The AI Lifecycle: Data Preparation

The goal of the Data Preparation phase is to wrangle and enrich data as input for model building.


Regardless of the data’s underlying storage system, data preparation in DSS is accomplished in the same manner. It is done through running recipes.

A DSS recipe is a repeatable set of actions to perform on one or more input datasets, resulting in one or more output datasets. As is found throughout DSS, recipes are one function that can be created with a visual UI or code. The name “recipe” is meant to underscore that it is a series of steps designed to be repeated.

The following lessons focus on the different types of recipes (visual, code, and plugin) and how these recipes execute jobs.

Visual Recipes

DSS provides a standard set of visual recipes that provide a simple UI for accomplishing the most common data transformations. Filtering, sorting, splitting and joining datasets are just some of the operations that can be performed with a few clicks.

According to the visual grammar of DSS, yellow circles signify a visual recipe, where the center icon represents the particular transformation. For example, the icon of the Prepare recipe is a broom.


Visual recipes highlighted in this Flow include a Filter recipe to sample the raw training data, a Stack recipe to perform a union of the training sample and testing data, and a Prepare recipe to perform cleaning and enrichment steps.

Moreover, unlike many visual tools such as spreadsheets, visual recipes in DSS provide a recorded history of actions that can be repeated, copied, or edited at any time. The idea is to iteratively construct a workflow that can be run as needed, and avoid a conflict between the original dataset and the output version.

The Prepare recipe handles the bulk of the data cleaning and feature generation with the help of the processors library. Over 90 built-in visual processors make code-free data wrangling possible. These processors can be used to accomplish a huge range of tasks like rounding numbers, extracting regular expressions, concatenating or splitting columns, and much more. Users can also write Formulas in an Excel-like language for more customized operations. An alternative option is to write a custom Python function as a step within the Prepare recipe.


This Prepare recipe consists of 8 steps, including creating geo-points from geographic coordinates, removing rows under certain conditions, and parsing dates.

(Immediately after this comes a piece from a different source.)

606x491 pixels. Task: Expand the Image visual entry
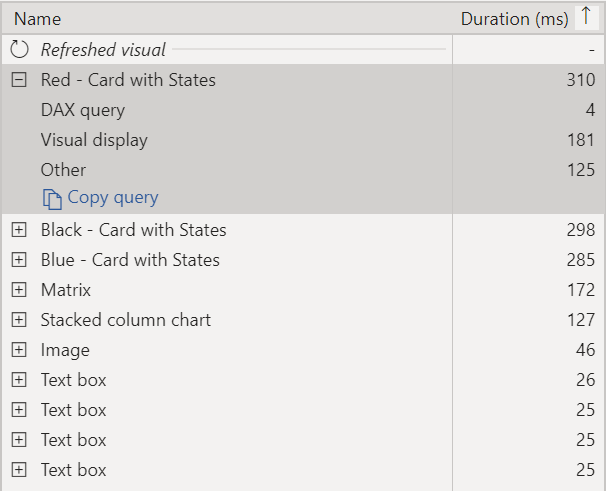pyautogui.click(x=19, y=350)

DSS will even automatically suggest transformations to a column based on its predicted meaning.


Here DSS suggests using the Extract date components processor because it recognizes the column meaning as a Date.

Code Recipes

In cases where the need is more customized than what a visual recipe can provide, or just according to the user’s preference, DSS allows users to code any recipe in a variety of languages. This code can be written in a Jupyter notebook or using any of the IDE integrations.

As shown above, code notebooks can be used for interactive design or debugging, but can be saved and deployed to the Flow as a recipe when ready for production. In the Flow, orange circles with the icon of the programming language represent code recipes.

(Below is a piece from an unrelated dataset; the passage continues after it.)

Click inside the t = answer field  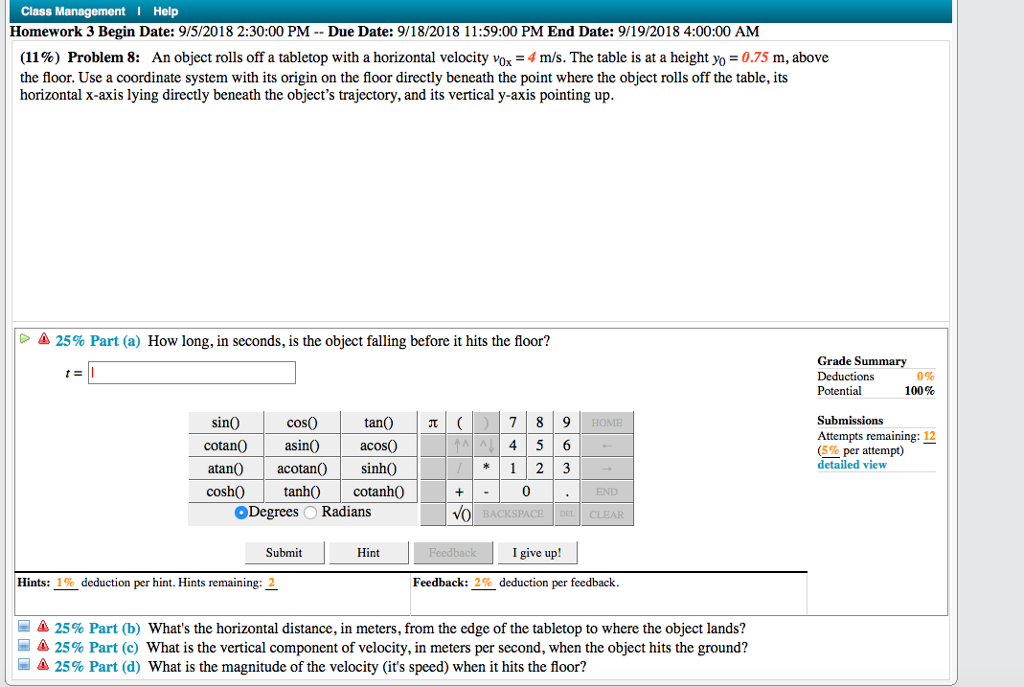click(x=190, y=372)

The project uses a Python recipe to compute driving times for every cluster combination. From an input of geographic coordinates of pickup and dropoff locations, this Python recipe produces an output including distance and travel time for every cluster combination.

Plugin Recipes

In addition to the standard library of visual recipes, users can also code their own visual recipes by creating a plugin. This option allows users to create reusable components that wrap additional functionality into a visual UI, thereby extending the capabilities of DSS to a wider audience. Users can also search the Plugin store for existing plugins shared by the community. Red circles in the Flow represent plugin recipes.


The three red circles to the right belong to the Forecast plugin. In three visual steps, it covers the full forecasting cycle of data cleaning, model training, and evaluation and prediction.

Job Execution

Actions in DSS, such as running a recipe (whether it may be visual, code or plugin) or training a model, generate a job. The flexible computation environment of DSS grants users control over how a job is executed.

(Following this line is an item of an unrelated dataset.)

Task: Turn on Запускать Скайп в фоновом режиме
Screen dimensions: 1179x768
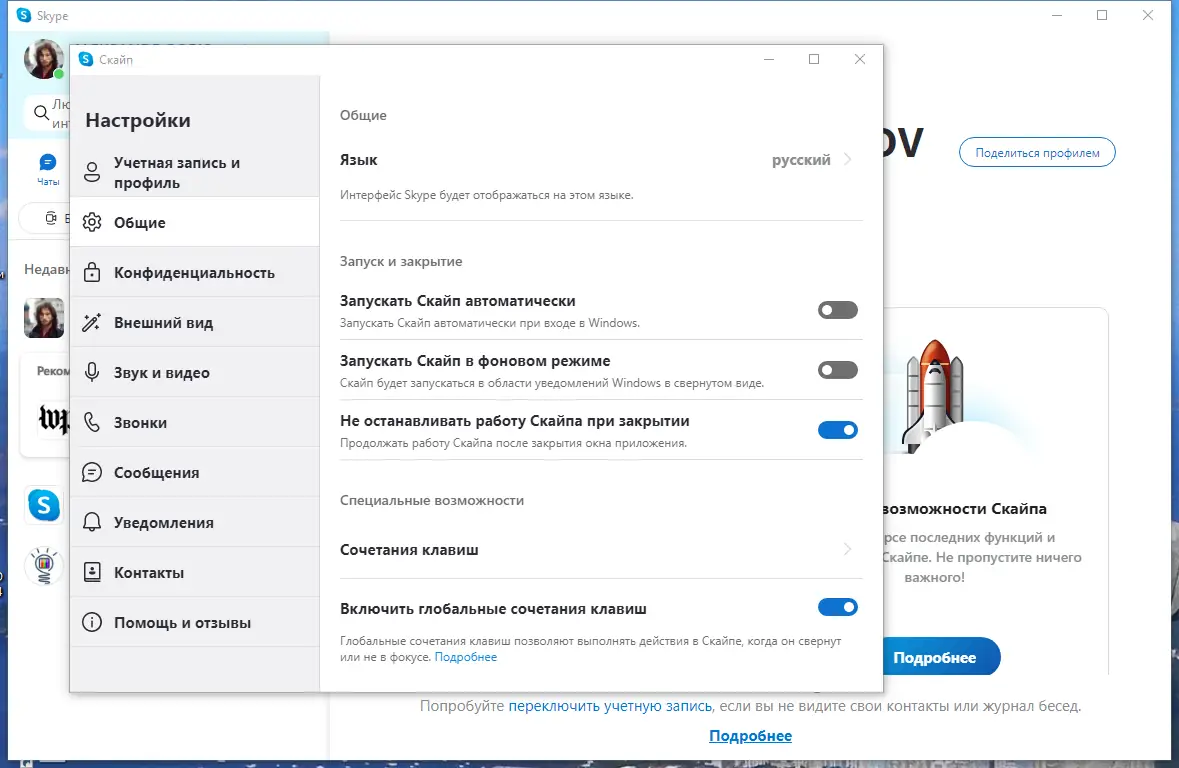Action: (837, 370)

Wherever possible, DSS pushes down the computation to the underlying location of the data. However, in addition to choosing the execution engine for a particular job, users can also control the composition of tasks within a job. This is especially important when managing long data pipelines, computationally-expensive operations, and/or the continuous arrival of new data.

Accordingly, before executing any job, users can choose between a range of different build strategies. For example, a non-recursive build runs only the current recipe. A “smart” rebuild only rebuilds out-of-date datasets. The most computationally-intensive option rebuilds all dependent datasets. Users can also prevent datasets from being rebuilt by write-protecting them.


Before running this recipe, we can choose whether to run only this recipe or to recursively build dependent datasets that may be out of date.

The Jobs menu shows the status of all current and past jobs, including log files. Users can observe how long each activity in a job took to complete. When trying to optimize a Flow for production, this may be a useful place to start, as it can help identify bottlenecks and direct attention to parts of the Flow that could be refactored.


This current job in progress is rebuilding the final output dataset in the project. In this case, it needs to complete eight activities in order to do so.